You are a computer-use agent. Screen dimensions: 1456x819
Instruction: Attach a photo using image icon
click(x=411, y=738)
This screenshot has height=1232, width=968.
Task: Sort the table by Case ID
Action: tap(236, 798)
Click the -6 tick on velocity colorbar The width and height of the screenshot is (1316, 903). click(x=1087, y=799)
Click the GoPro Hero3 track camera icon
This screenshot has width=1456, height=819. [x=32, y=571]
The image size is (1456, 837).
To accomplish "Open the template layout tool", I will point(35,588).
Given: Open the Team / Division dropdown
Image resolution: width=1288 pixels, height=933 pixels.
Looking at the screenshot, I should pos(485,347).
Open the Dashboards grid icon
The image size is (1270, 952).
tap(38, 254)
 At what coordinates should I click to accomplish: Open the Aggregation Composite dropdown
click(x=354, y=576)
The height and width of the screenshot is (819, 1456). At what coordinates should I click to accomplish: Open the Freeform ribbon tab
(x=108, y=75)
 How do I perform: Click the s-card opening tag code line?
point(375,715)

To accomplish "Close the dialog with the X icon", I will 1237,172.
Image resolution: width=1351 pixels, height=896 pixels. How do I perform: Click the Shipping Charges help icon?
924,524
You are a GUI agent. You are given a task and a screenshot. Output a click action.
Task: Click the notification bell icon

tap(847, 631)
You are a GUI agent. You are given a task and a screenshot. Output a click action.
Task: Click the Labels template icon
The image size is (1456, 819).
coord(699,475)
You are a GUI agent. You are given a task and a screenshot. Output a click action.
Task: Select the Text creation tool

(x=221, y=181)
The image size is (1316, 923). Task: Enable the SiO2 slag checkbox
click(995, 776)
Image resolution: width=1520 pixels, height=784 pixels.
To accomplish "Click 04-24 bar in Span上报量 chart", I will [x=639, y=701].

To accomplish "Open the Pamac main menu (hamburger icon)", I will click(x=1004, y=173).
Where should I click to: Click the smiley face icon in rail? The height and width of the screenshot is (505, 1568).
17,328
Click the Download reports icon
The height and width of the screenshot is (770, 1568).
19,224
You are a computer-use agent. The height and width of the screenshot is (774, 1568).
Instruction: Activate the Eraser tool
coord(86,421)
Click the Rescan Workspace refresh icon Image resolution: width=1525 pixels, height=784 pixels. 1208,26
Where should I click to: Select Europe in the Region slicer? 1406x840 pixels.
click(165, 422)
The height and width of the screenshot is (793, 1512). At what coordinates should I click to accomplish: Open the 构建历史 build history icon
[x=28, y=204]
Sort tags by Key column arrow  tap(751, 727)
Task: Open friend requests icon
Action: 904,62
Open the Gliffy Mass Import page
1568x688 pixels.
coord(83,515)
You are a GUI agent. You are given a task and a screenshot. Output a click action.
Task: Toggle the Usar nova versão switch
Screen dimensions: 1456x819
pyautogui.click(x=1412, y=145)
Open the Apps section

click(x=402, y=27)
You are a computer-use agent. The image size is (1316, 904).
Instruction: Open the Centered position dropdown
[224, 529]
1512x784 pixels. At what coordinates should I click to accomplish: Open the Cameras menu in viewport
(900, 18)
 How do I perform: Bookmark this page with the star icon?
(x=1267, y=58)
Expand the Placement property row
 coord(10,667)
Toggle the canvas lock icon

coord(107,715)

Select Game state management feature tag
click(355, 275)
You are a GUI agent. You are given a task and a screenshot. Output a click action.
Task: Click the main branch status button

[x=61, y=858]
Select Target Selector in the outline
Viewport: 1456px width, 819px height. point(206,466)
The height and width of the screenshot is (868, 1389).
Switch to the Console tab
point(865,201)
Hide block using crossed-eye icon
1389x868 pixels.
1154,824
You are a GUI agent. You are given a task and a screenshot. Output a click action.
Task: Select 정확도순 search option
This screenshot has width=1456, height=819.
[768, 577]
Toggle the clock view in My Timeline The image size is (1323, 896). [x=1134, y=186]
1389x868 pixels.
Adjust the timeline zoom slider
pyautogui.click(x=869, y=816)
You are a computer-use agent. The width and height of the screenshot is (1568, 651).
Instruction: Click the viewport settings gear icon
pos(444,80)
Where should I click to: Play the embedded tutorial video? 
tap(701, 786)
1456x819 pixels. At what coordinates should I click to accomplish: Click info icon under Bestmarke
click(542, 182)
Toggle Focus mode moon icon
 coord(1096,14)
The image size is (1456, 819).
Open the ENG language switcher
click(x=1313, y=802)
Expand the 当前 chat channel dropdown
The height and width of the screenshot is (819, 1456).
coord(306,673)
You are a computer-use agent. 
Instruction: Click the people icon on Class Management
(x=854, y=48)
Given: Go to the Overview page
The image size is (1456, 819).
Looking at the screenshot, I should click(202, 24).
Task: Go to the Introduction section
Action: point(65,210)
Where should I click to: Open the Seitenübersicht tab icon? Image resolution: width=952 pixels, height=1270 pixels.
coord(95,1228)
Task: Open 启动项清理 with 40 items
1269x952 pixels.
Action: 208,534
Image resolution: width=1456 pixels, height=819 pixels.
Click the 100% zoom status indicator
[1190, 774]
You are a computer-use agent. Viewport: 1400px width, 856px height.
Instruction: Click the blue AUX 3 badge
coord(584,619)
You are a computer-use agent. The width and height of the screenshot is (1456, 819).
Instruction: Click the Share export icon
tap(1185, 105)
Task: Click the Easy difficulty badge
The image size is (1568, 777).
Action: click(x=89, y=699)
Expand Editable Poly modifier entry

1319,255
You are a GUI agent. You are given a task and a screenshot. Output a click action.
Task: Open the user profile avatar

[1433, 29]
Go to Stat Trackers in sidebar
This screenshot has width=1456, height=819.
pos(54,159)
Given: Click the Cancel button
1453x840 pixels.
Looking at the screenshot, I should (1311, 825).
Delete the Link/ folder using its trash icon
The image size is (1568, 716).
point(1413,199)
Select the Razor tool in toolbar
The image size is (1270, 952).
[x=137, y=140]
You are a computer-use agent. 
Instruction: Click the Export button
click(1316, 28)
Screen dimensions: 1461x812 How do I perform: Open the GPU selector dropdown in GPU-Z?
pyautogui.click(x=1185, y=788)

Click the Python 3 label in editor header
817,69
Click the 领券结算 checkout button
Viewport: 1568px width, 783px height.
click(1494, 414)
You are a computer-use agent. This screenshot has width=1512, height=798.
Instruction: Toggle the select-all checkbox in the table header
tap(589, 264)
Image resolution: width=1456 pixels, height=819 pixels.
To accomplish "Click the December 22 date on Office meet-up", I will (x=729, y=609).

----------

Print, from the entries above, the line with "Task: Click the Easy difficulty badge", the line with "Click the 领券结算 checkout button" and all lines between them, exactly and with nothing else.

Task: Click the Easy difficulty badge
The image size is (1568, 777).
Action: click(x=89, y=699)
Expand Editable Poly modifier entry

1319,255
You are a GUI agent. You are given a task and a screenshot. Output a click action.
Task: Open the user profile avatar

[1433, 29]
Go to Stat Trackers in sidebar
This screenshot has width=1456, height=819.
pos(54,159)
Given: Click the Cancel button
1453x840 pixels.
Looking at the screenshot, I should (1311, 825).
Delete the Link/ folder using its trash icon
The image size is (1568, 716).
point(1413,199)
Select the Razor tool in toolbar
The image size is (1270, 952).
[x=137, y=140]
You are a computer-use agent. 
Instruction: Click the Export button
click(1316, 28)
Screen dimensions: 1461x812 How do I perform: Open the GPU selector dropdown in GPU-Z?
pyautogui.click(x=1185, y=788)

Click the Python 3 label in editor header
817,69
Click the 领券结算 checkout button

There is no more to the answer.